Lilting bells echoed through the room as the fairy extended her legs and waved her miniscule hand. Her jade face looked inquisitively around as the golden butterfly flapped its wings. The silver tree branch they rested on swayed gently on the wind. The movements repeated, lightly, sweetly, slowly, until it began to freeze. A shining face looked upon it, crestfallen that it had once again stopped its beautiful music.
“Sweetie?”
The voice startled the little girl. Who was it? What did it want?
“Want a cuppa? We need to put the fairy away now.”
Sweet fruity tea was nice, but the girl wanted to spend the rest of eternity looking at the fairy. It was so delicate, with its tiny tendrils of gold for hair and glass wings.
“No touching, remember?” A gentle hand touched the little girl’s. She hadn’t realised she was reaching for it.
“Come on, do you want to go on the lake with your cousins?”
The little girl did not want to leave the fairy, but the mild lady always placed the fairy behind a thick wall of glass where the girl could not see it. That was so cruel of the otherwise kind lady, but it could not be helped. So the little girl left to be with the loud, loud cousins. They ran and they laughed and splashed water at each other and at the little girl. She did not like it. She wanted the fairy.

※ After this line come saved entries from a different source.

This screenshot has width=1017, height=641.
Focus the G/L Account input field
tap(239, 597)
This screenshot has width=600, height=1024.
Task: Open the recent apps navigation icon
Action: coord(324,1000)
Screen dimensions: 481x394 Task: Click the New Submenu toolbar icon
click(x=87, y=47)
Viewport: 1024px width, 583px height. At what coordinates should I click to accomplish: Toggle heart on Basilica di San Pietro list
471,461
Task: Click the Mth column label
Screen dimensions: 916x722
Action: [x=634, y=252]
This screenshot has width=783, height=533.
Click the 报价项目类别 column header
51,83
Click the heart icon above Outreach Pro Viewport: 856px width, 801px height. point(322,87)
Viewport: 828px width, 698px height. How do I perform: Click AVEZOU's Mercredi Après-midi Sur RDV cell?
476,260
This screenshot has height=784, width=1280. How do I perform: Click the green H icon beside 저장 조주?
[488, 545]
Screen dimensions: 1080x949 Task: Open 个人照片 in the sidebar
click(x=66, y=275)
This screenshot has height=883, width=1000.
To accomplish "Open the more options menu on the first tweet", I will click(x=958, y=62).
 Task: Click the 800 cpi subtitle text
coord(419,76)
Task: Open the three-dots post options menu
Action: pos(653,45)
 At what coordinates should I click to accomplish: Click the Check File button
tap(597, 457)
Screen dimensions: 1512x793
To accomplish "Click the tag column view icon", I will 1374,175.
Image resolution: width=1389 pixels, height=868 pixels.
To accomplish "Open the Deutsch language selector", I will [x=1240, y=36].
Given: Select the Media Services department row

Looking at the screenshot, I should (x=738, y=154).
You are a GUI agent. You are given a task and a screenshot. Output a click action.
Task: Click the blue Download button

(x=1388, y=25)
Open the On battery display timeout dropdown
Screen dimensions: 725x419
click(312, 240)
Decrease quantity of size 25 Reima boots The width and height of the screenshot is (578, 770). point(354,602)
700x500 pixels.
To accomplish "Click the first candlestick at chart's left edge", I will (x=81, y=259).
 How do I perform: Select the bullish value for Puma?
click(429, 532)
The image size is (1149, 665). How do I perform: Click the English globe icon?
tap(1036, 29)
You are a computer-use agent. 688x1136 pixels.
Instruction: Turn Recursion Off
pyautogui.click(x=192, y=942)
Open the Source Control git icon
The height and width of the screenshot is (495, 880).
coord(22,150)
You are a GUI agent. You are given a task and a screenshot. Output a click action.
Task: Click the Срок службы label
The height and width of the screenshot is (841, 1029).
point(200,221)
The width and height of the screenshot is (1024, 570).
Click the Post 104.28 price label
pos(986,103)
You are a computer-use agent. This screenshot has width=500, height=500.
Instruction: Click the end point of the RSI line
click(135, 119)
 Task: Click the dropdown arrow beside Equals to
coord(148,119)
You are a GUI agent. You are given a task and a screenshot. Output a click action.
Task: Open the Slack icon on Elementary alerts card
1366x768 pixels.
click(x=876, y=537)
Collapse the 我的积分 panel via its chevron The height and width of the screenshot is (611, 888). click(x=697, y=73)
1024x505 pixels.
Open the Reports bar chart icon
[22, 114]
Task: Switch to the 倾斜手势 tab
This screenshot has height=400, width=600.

Then they bustled her and the others back to the house. They gave her scones and sweet fruit tea and all the girl could see when she closed her eyes was the fairy.
They wrapped her up tight in a coat and a scarf and sent her to another house where they gave her toys to play with and dinner to eat, but still the fairy consumed the little girl’s thoughts.
So the little girl slipped away when the adults weren’t looking. When she reached the house and quietly opened the door, she saw a plain brass key sitting on the dining table.
What joy! It was the key to open the fairy’s cage.
The girl gripped the key tightly in her plump little fist, utterly determined to open the sinister wall and free her gorgeous fairy.
Stealing through the creaking rooms, the afternoon light shone, thick and golden like honey, through the windows. Finally, finally, she reached the room she desired.
It was old and grand, filled with exotic treasures from faraway lands. But there was only one treasure that the little girl sought. And there it was, the light from the windows reflecting off the silver and glass to make rainbows float throughout the old dusty room. She unlocked the wall, breathless from her derring-do, and reached for the fairy. She set it on the carved table and carefully inserted the glimmering key.
The fairy came to life, stretching and dancing in her familiar way, the little bells tinkling out the usual pretty song.
The little girl sat, enraptured by the music and the lights, and could not hear the crackling or see the dancing flames.
A candle, an open window, and a gusty day were all it took.
But at least the little girls last thoughts would have been of beauty and happiness.
That is all any of us can ask for, really.